NF200-IR axons were prevalent in the detrusor, where larger bundles of positively stained axons were more common in the base of the bladder (Fig. 10A–C). The majority of NF200-IR axons travelled in large axon bundles; very few NF200-IR single axons were observed (Fig. 10D–F). NF200-IR axons were typically non-varicose and their terminals were sparse and difficult to visualise. Few NF200-IR axons were associated with the vasculature; these consisted of para-vascular axons on primary and secondary branches of the vascular tree (Fig. 10G–I). NF200-IR para-vascular axons rarely branched or were observed past the secondary vessels. Double labeling showed that almost all large bundles of NF200-IR axons had no immunoreactivity for GFRα3 (Fig. 10M–O), however co-expression was observed in some single NF200-IR axons (Fig. 10P–R).

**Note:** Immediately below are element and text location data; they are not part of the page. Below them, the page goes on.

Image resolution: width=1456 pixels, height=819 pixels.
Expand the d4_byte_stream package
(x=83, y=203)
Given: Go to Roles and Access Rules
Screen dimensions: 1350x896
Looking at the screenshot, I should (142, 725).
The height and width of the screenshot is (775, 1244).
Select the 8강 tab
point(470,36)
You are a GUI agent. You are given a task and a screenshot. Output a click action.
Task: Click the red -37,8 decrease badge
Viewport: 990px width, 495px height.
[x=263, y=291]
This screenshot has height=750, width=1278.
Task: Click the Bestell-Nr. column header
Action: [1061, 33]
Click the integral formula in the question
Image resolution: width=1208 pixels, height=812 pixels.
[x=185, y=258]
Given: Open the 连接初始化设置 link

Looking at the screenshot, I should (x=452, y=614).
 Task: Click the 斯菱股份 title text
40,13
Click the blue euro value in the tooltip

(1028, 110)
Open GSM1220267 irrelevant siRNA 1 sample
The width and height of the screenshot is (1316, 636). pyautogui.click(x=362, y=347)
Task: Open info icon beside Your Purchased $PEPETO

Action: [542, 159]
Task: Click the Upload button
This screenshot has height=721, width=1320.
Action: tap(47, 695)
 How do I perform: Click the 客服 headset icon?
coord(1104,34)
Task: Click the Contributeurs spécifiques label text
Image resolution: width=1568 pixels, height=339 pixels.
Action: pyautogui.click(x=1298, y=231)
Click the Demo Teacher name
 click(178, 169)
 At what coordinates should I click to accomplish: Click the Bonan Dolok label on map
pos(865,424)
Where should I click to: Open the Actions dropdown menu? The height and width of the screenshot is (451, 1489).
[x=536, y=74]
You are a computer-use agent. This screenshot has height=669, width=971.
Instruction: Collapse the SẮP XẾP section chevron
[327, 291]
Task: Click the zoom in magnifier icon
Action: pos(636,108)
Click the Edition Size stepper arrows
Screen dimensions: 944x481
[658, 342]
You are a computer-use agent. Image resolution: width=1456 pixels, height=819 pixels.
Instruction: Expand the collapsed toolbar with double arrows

Distribution of NF200-immunoreactive (IR) axons in the bladder. Panels **A–L** show DAB-processed whole mounts viewed with conventional microscopy whereas **M–R** are confocal micrographs of immunofluorescence in cryosections. **A–C:** Many NF200-IR axons were found in the detrusor and were distributed evenly throughout the bladder (a: base; b: middle; c: dome). **D–E:** The majority of NF200-IR axons travelled in large diameter axon bundles. F: NF200-IR terminals were occasionally observed in the detrusor (arrowhead). **G–I:** Few NF200-IR axons were associated with the vasculature; these were para-vascular (arrowheads) and only observed on primary (G, H) and secondary (I) vascular branches. **J–L:** NF200-IR neurons were observed in the detrusor; many had short processes and were found individually (K, L) or in small clusters (J). **M–O:** Large diameter NF200-IR axon bundles (arrowheads) on the serosal surface were not immunoreactive for GFRα3. **P–R:** Some NF200-IR axons in the detrusor were immunoreactive for GFRα3 (arrowheads); it was difficult to determine if these comprised single or multiple axons. The serosal surface of the bladder is orientated to the bottom in panels m–r. Scale bar = 200 μm in (A) also applies to (B, C); 100 μm in (D) also applies to (E); 20 μm in (F); 200 μm in (G); 100 μm in (G); 200 μm in (I), 50 μm in (J) also applies to (K, L); 20 μm in (M) also applies to (N, O); 10 μm in (P) also applies (Q, R). GFRα3, glial cell line-derived neurotrophic factor family receptor α3; NF200, neurofilament, 200 kDa.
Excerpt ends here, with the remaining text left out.